- _What is required_:
List every line in this data where the string "agent" occurs.
----- Data records -----
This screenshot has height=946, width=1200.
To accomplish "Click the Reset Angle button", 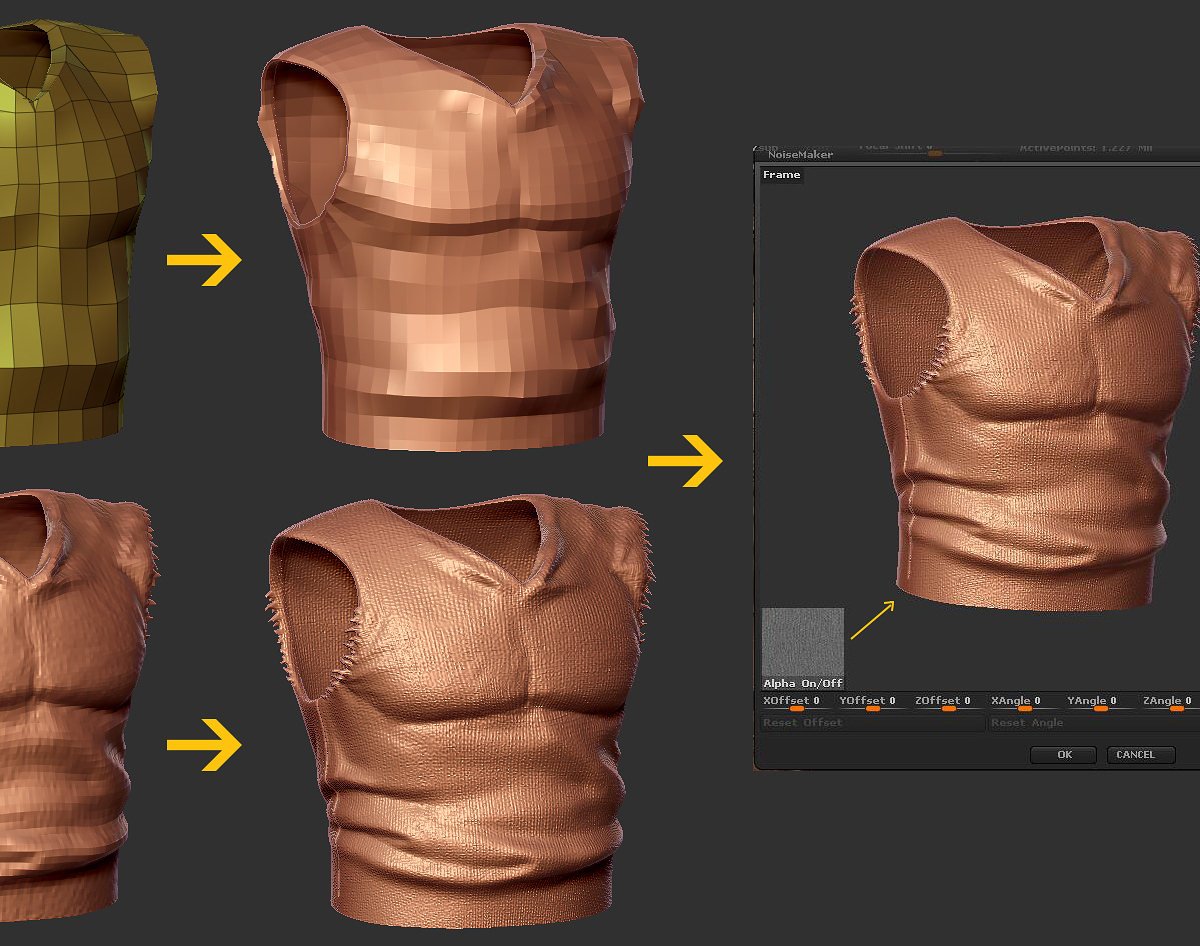I will 1094,723.
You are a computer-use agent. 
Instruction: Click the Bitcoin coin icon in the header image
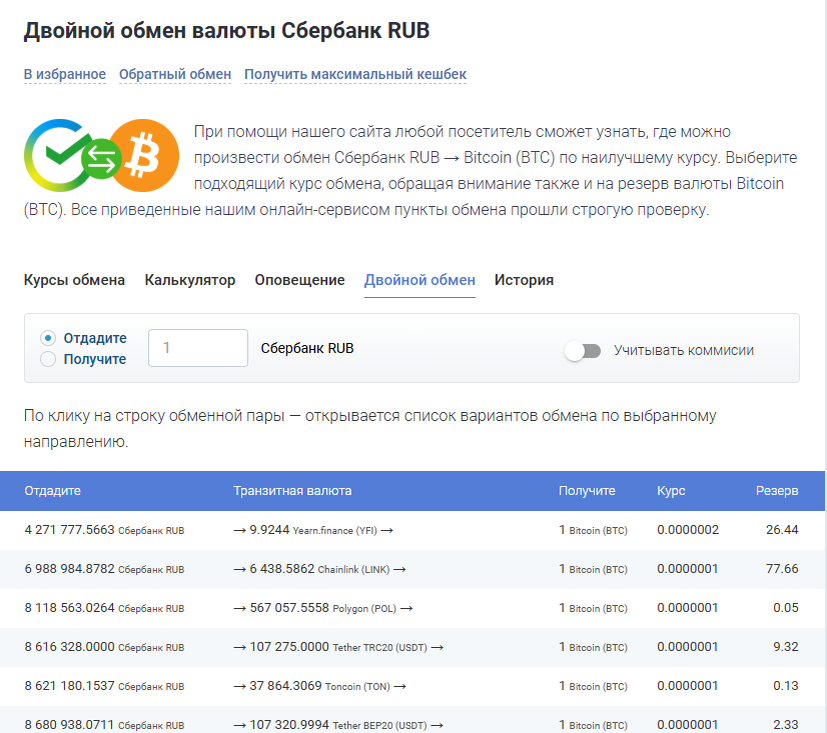pyautogui.click(x=143, y=156)
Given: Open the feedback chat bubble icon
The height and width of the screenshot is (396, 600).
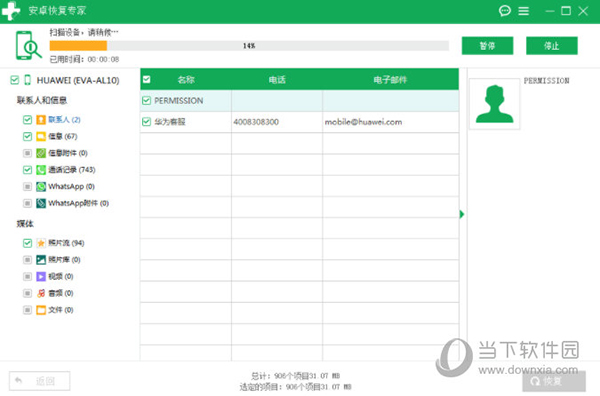Looking at the screenshot, I should tap(505, 11).
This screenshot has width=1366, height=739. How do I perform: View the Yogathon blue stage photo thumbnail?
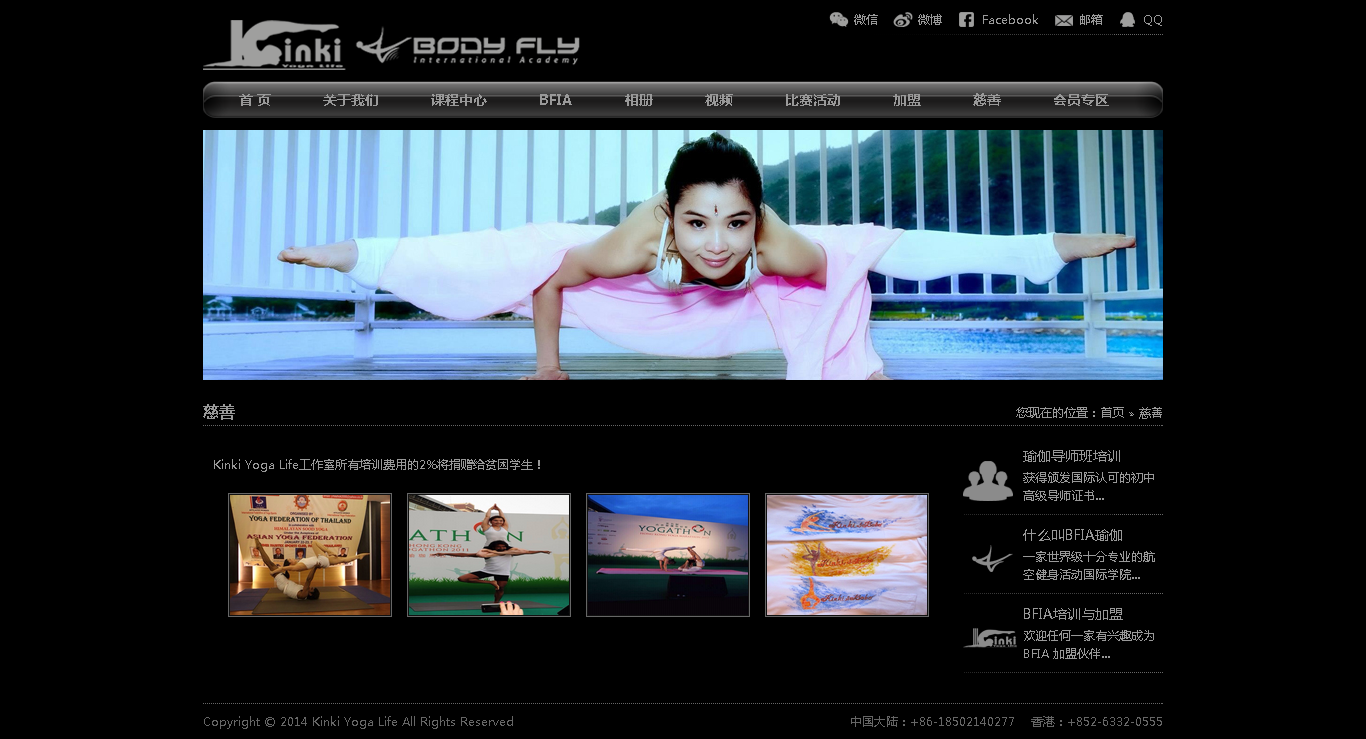point(668,555)
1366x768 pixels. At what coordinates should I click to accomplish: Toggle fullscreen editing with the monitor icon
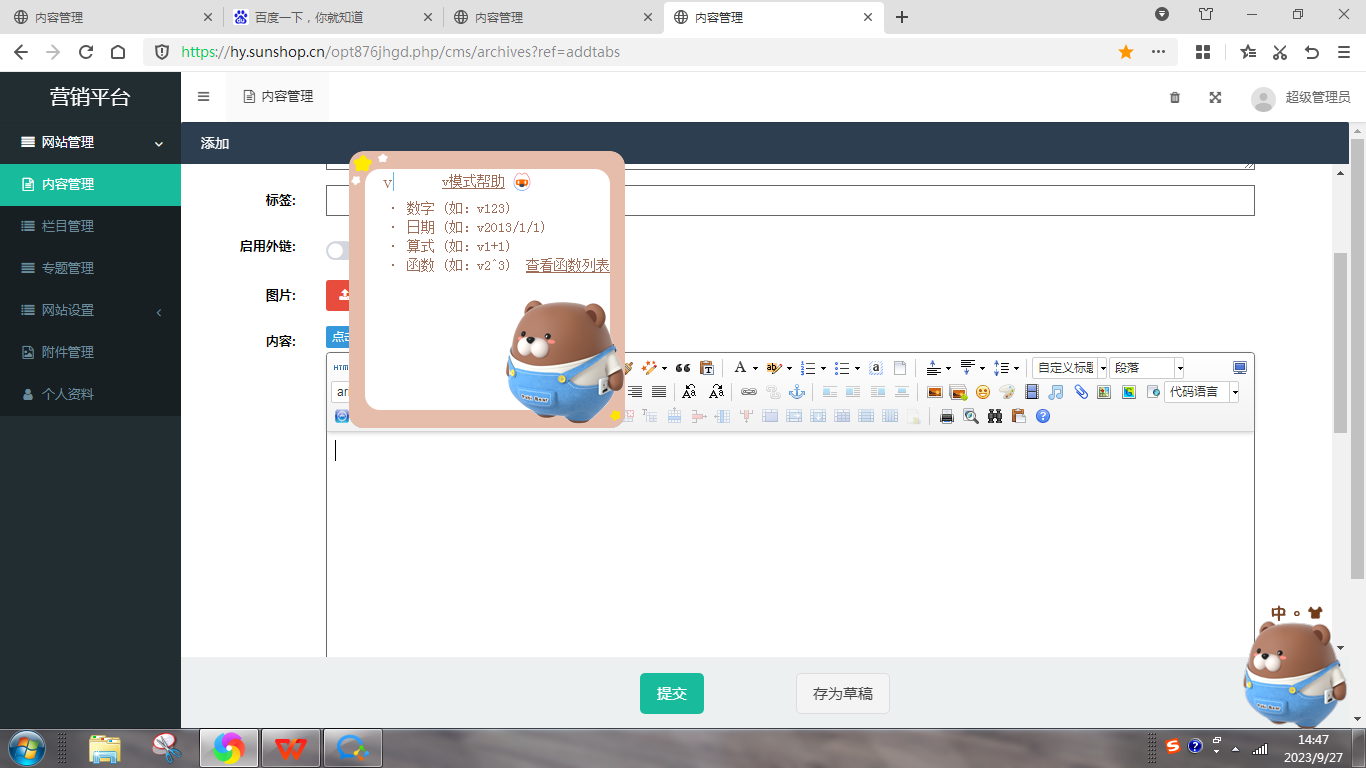[x=1239, y=367]
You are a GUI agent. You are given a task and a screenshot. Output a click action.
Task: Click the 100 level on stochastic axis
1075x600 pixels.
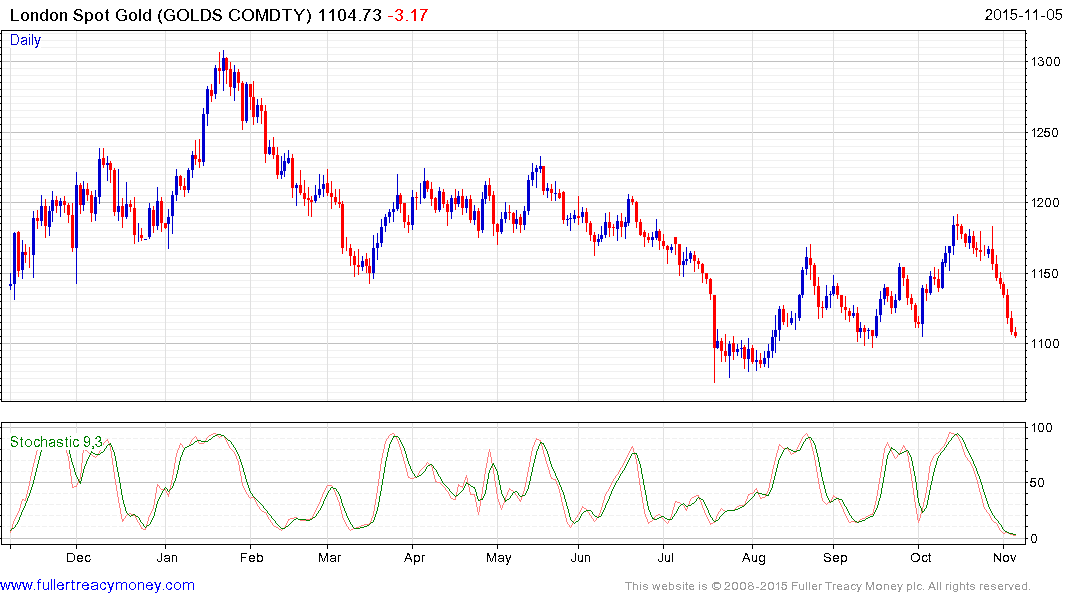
-----
- _Answer_:
You are a computer-use agent. 
You are a GUI agent. You are given a task and a screenshot. Output a click action.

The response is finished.